Walks from Betty Dawes Wood on Saturday

2.00pm 2 mile walk taking in Betty Dawes Wood and Gwen & Vera's Fields - 2.30pm Short walk for children


Oxenhall Village Hall open both days 12.00pm to 5.00pm for teas etc. - GWT children's activities at Hall on both days


Dymock: 28 & 29th March 2015

Spring Fayre and Daffodil Weekend

2.30pm 1 hour walks to see the daffodils starting from Wintour's Green in front of the church



October 2014

Summer has seen sunshine and so wildlife surveys have been underway all season in both Haugh and Queen's Wood.

Dormice have been happily occupying the boxes and a mother with young was found in one box in Dymock Woods at the end of September.


Moth-trapping sessions in both woods have recorded a number of 'Notable' and 'Local' species in each wood including the beautiful Merveille du Jour (see photo). The larvae of this stunning moth feeds first on oak flowers and buds and then on the leaves. although found over much of the country,it is not commonly found. Other uncommon moths recorded were Devon Carpet, Mocha, Maiden's Blush, Tawny Pinion and Beautiful Hook-tip. These species require different foodplants, showing the benefits of different habitats throughout each wood.

Butterflies enjoyed the good weather with the very rare Pearl-bordered Fritillary being seen throughout Haugh Woods and White Admirals seen for the first time in a number of years in the centre of Dymock Woods,enjoying one of the coppice areas that the Conservation Group cut 2 years ago.
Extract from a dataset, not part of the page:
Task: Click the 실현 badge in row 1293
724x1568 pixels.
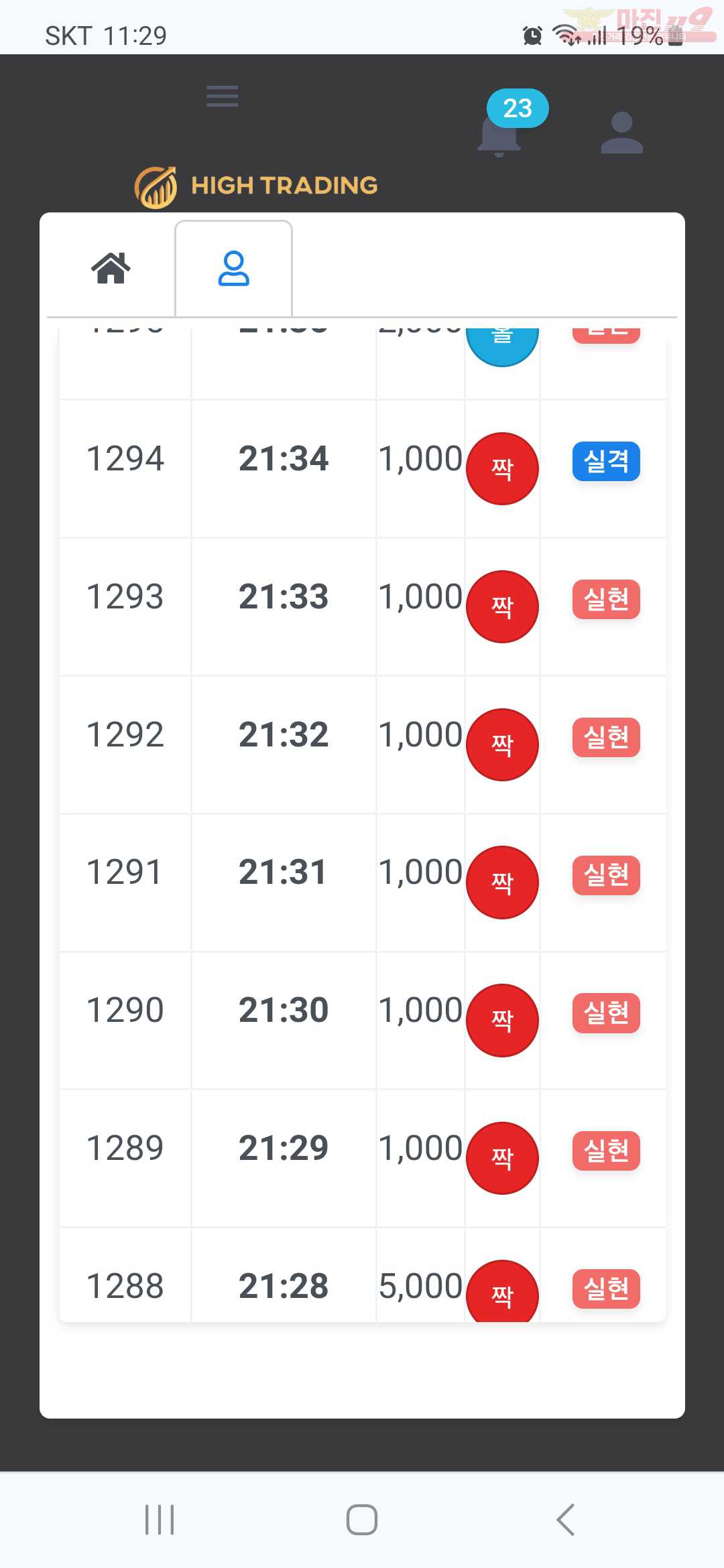Action: point(606,599)
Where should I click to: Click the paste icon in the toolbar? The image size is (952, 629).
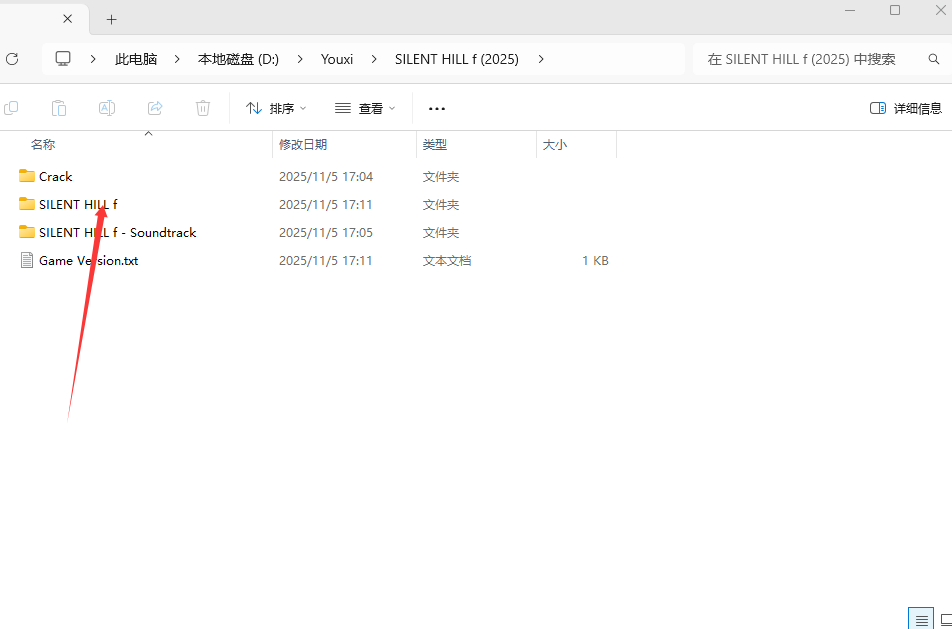[59, 108]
Herefordshire Mammal Group undertook several bat surveys in Haugh Wood as part of a woodland survey, Herefordshire for Natural England, and showed that a number different species are using the woods,with a particulary high number of Soprano Pipistrelles being recorded in one area in Haugh.



Conservation work in Queen's Wood will start in October and anyone wishing to help can obtain further details from Kate Wollen (07786 526280 - or Michael Bradley (07710 505492 -

Work parties at Haugh Wood will start in November and further details can be obtained from Kate Wollen (07786 526280 - or Robin Hemming (07501 020605 -


July 2014

Dormouse surveys have been undertaken in two areas of Dymock Wood and encouraging numbers of Dormice have been found in the boxes including a mother with young. Unfortunately a Great Spotted Woodpecker has taken an interest in some of the boxes and they have been removed to ensure the safety of any occupant.

White Admiral butterflies and Broad-leaved Helleborine plants have been seen in Dymock Woods and Silver-washed Fritillary in Haugh Woods. Both butterflies are BAP species and indicators of good quality habitat within the woodland.




May 2014

Drab Looper Moth feeding on Wood Spurge ( the moth's food plant).


The spring flowers are now in full bloom - Bluebells look stunning, the yellowy green of the Wood Spurge contrasting with the blue.

Early Purple Orchids are now in flower and the leaves of the Common Spotted Orchid are showing.

With the onset of longer days and higher temperatures, the butterflies and moths for which the woods are important refuges are now flying.

Pearl-bordered Fritillary and Wood White butterflies and Drab Looper moths, all rare species, can all be seen throughout Haugh Wood indicating that the conservation work carried out by the Forestry Commission and Butterfly Conservation volunteers is having the desired effect.

The Pearl-bordered Fritillary can also be seen on Ewyas Harold common and Coppet Hill, where BC workparties also take place. There is always the chance of seeing them on the Doward as they have occurred there previously and the clearance work carried out there may enable them to return.


March 2014

 'The daffodils  are looking stunning already this year and over the next 2 weekends the local villages host 'daffodil weekends' with guided walks through the wood and fields in celebration of the daffodils.'

Details below-

Kempley  Daffodil Weekend,  or

15 & 16th March

2, 6 & 10 mile walks both days starting at 10.30 from church/village hall There is also a mini bus service. Lunch, teas, drinks, local produce, etc at Village Hall both days.


Oxenhall Daffodil Weekend,


Betty Dawes Wood open Sat & Sun

2.00pm  both days 2 mile walk taking in Betty Dawes Wood and Gwen & Vera's Fields


2.30pm Saturday Only Short walk for children 


Oxenhall Village Hall open both days 12.00pm to 5.00pm for teas etc.